YOUR INSTRUCTIONS – The response should be a faithful copy of every record, with nothing left out.

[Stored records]
------------------------------------------------------------
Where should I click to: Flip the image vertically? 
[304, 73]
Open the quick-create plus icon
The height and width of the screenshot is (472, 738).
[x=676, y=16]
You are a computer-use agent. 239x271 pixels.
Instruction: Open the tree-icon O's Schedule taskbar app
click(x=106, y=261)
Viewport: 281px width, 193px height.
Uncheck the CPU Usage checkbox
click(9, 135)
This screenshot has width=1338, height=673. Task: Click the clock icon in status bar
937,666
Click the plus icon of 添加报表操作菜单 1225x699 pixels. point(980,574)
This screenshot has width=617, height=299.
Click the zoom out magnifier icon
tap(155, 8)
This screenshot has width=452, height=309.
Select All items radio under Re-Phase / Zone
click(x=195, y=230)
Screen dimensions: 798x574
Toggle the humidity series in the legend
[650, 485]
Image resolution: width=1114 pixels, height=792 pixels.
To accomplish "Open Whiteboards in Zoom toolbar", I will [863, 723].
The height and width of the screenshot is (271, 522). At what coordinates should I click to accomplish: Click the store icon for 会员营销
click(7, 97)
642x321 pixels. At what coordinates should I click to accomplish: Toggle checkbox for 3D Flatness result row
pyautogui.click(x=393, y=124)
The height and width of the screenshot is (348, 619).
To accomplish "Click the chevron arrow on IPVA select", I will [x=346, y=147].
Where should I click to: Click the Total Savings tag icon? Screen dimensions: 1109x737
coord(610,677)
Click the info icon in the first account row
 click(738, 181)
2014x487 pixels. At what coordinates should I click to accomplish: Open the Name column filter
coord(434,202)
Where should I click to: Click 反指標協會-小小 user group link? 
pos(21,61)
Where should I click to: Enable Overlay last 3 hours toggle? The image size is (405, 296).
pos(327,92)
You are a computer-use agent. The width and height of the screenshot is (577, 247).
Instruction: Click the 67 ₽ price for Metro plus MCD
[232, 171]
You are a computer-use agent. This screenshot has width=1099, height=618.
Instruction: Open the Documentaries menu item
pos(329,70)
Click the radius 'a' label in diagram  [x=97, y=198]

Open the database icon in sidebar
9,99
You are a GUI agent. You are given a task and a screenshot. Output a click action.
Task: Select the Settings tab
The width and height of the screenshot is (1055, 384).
------------------------------------------------------------
SOLUTION –
Where should I click to: Flip the image vertically? 
[304, 73]
Open the quick-create plus icon
The height and width of the screenshot is (472, 738).
[x=676, y=16]
You are a computer-use agent. 239x271 pixels.
Instruction: Open the tree-icon O's Schedule taskbar app
click(x=106, y=261)
Viewport: 281px width, 193px height.
Uncheck the CPU Usage checkbox
click(9, 135)
This screenshot has width=1338, height=673. Task: Click the clock icon in status bar
937,666
Click the plus icon of 添加报表操作菜单 1225x699 pixels. point(980,574)
This screenshot has width=617, height=299.
Click the zoom out magnifier icon
tap(155, 8)
This screenshot has width=452, height=309.
Select All items radio under Re-Phase / Zone
click(x=195, y=230)
Screen dimensions: 798x574
Toggle the humidity series in the legend
[650, 485]
Image resolution: width=1114 pixels, height=792 pixels.
To accomplish "Open Whiteboards in Zoom toolbar", I will [863, 723].
The height and width of the screenshot is (271, 522). At what coordinates should I click to accomplish: Click the store icon for 会员营销
click(7, 97)
642x321 pixels. At what coordinates should I click to accomplish: Toggle checkbox for 3D Flatness result row
pyautogui.click(x=393, y=124)
The height and width of the screenshot is (348, 619).
To accomplish "Click the chevron arrow on IPVA select", I will [x=346, y=147].
Where should I click to: Click the Total Savings tag icon? Screen dimensions: 1109x737
coord(610,677)
Click the info icon in the first account row
 click(738, 181)
2014x487 pixels. At what coordinates should I click to accomplish: Open the Name column filter
coord(434,202)
Where should I click to: Click 反指標協會-小小 user group link? 
pos(21,61)
Where should I click to: Enable Overlay last 3 hours toggle? The image size is (405, 296).
pos(327,92)
You are a computer-use agent. The width and height of the screenshot is (577, 247).
Instruction: Click the 67 ₽ price for Metro plus MCD
[232, 171]
You are a computer-use agent. This screenshot has width=1099, height=618.
Instruction: Open the Documentaries menu item
pos(329,70)
Click the radius 'a' label in diagram  [x=97, y=198]

Open the database icon in sidebar
9,99
You are a GUI agent. You are given a task and a screenshot. Output a click action.
Task: Select the Settings tab
The width and height of the screenshot is (1055, 384).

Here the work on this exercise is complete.